## Provided text
******************************

A pattern I see repeatedly in breach reviews: an employee clicks a phishing link, enters credentials, and attackers pivot through the network—and the phishing domain had been sitting on public blocklists well before the click. Basic web filtering would have stopped it at the first request. Do not assume user training is sufficient defense against phishing; layer in technical controls that block known threats automatically.

Many organizations deploy web filtering but exempt HTTPS traffic from inspection because implementing SSL interception is complex. This creates huge blind spot—attackers host malware on HTTPS sites knowing filters cannot inspect encrypted traffic. Yes, SSL inspection has privacy and technical challenges (certificate pinning, user notification), but without it, your filter inspects only the small unencrypted fraction of traffic. Invest in proper SSL inspection or accept you have limited protection.
Common Challenges & Solutions
Challenge
Users complain web filtering blocks legitimate work-related sites causing productivity issues.
Solution
Implement streamlined exception process: user submits request via ticket/form with business justification, manager approval auto-forwarded to IT security, security reviews (verify site is not malicious), and exception applied within 2-4 hours for approved requests. Log all exceptions for audit. Provide self-service portal showing why site was blocked and how to request access. Review exception requests weekly to identify overly-restrictive policies that should be adjusted globally rather than case-by-case exceptions.
Challenge
Remote workers bypass web filtering using personal devices, mobile hotspots, or changing DNS settings.
Solution
Enforce filtering regardless of location/device: (1) Cloud-based web filtering with always-on agents on corporate laptops (Zscaler, Umbrella), (2) Always-on VPN required for accessing corporate resources forcing traffic through filtered connection, (3) Endpoint protection preventing DNS changes and VPN/proxy installation, (4) Mobile Device Management (MDM) enforcing filtering on company-issued phones/tablets, (5) Network Access Control (NAC) blocking unmanaged devices from accessing corporate network. Accept you cannot control personal devices—require work only on managed devices.
Challenge
SSL inspection breaks certain websites and applications (banking, healthcare, software updates).

******************************

## Extracted entries
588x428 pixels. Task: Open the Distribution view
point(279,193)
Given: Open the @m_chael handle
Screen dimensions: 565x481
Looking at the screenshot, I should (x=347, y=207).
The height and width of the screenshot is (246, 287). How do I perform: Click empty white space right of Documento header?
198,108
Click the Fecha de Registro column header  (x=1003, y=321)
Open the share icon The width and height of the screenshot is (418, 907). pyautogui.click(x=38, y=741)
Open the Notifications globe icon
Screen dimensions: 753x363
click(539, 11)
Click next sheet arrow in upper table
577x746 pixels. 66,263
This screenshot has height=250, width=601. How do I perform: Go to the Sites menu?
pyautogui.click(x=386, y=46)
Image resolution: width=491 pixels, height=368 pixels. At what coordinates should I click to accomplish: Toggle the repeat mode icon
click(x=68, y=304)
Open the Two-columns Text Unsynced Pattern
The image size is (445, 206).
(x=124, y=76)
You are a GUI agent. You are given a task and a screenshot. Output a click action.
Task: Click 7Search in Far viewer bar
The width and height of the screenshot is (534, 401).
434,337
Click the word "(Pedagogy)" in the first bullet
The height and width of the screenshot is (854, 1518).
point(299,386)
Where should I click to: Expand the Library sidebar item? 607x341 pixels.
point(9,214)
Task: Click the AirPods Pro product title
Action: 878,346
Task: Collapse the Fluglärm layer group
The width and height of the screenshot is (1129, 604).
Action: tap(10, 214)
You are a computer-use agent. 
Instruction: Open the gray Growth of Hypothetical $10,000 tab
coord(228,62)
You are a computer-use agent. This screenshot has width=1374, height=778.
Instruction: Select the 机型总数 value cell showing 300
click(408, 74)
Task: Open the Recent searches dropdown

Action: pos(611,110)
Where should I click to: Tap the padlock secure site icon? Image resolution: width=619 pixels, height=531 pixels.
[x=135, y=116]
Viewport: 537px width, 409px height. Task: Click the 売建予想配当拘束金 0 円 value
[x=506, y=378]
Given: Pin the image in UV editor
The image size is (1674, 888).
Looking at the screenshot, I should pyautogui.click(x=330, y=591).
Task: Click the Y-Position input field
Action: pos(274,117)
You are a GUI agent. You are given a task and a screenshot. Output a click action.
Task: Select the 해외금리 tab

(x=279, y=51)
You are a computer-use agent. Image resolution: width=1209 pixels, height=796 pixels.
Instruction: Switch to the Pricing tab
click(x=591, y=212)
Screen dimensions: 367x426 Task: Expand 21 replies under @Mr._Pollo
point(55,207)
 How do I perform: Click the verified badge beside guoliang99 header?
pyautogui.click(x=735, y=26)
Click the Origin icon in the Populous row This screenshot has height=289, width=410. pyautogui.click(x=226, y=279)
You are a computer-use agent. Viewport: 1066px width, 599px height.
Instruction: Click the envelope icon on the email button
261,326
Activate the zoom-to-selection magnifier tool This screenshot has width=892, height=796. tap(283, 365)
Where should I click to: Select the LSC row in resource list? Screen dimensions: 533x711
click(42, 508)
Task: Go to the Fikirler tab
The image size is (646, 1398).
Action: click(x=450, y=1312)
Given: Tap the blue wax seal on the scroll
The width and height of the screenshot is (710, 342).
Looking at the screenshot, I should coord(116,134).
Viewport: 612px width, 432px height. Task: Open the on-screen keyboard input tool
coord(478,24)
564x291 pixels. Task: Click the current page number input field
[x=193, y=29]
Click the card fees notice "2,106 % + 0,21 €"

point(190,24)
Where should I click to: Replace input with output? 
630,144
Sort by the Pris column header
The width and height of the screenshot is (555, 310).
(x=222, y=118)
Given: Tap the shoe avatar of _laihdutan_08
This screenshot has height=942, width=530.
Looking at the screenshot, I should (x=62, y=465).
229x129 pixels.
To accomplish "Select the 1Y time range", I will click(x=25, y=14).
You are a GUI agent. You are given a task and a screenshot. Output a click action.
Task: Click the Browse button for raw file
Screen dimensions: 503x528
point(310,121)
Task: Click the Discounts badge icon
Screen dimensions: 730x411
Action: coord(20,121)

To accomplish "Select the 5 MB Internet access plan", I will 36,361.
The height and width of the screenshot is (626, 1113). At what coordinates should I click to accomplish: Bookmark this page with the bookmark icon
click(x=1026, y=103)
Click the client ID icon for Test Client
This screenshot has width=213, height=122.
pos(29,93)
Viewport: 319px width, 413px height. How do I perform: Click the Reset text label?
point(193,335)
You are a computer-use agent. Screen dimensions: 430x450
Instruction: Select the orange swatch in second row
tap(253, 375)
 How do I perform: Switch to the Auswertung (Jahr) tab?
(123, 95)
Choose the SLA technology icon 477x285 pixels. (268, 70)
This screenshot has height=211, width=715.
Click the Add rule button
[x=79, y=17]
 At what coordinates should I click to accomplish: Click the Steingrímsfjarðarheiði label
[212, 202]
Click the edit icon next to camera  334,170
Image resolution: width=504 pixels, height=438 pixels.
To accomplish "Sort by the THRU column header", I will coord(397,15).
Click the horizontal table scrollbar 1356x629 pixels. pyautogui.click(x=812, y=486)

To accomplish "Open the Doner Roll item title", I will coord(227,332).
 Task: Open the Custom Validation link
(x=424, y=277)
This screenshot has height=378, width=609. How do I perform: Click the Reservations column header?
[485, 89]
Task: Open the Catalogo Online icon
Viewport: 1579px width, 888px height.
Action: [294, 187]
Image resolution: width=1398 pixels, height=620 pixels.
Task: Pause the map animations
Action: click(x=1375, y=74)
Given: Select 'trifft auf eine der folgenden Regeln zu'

******************************

## Instructions for the task
Return the web filtering text word for word, in full.

## Output
A pattern I see repeatedly in breach reviews: an employee clicks a phishing link, enters credentials, and attackers pivot through the network—and the phishing domain had been sitting on public blocklists well before the click. Basic web filtering would have stopped it at the first request. Do not assume user training is sufficient defense against phishing; layer in technical controls that block known threats automatically.

Many organizations deploy web filtering but exempt HTTPS traffic from inspection because implementing SSL interception is complex. This creates huge blind spot—attackers host malware on HTTPS sites knowing filters cannot inspect encrypted traffic. Yes, SSL inspection has privacy and technical challenges (certificate pinning, user notification), but without it, your filter inspects only the small unencrypted fraction of traffic. Invest in proper SSL inspection or accept you have limited protection.
Common Challenges & Solutions
Challenge
Users complain web filtering blocks legitimate work-related sites causing productivity issues.
Solution
Implement streamlined exception process: user submits request via ticket/form with business justification, manager approval auto-forwarded to IT security, security reviews (verify site is not malicious), and exception applied within 2-4 hours for approved requests. Log all exceptions for audit. Provide self-service portal showing why site was blocked and how to request access. Review exception requests weekly to identify overly-restrictive policies that should be adjusted globally rather than case-by-case exceptions.
Challenge
Remote workers bypass web filtering using personal devices, mobile hotspots, or changing DNS settings.
Solution
Enforce filtering regardless of location/device: (1) Cloud-based web filtering with always-on agents on corporate laptops (Zscaler, Umbrella), (2) Always-on VPN required for accessing corporate resources forcing traffic through filtered connection, (3) Endpoint protection preventing DNS changes and VPN/proxy installation, (4) Mobile Device Management (MDM) enforcing filtering on company-issued phones/tablets, (5) Network Access Control (NAC) blocking unmanaged devices from accessing corporate network. Accept you cannot control personal devices—require work only on managed devices.
Challenge
SSL inspection breaks certain websites and applications (banking, healthcare, software updates).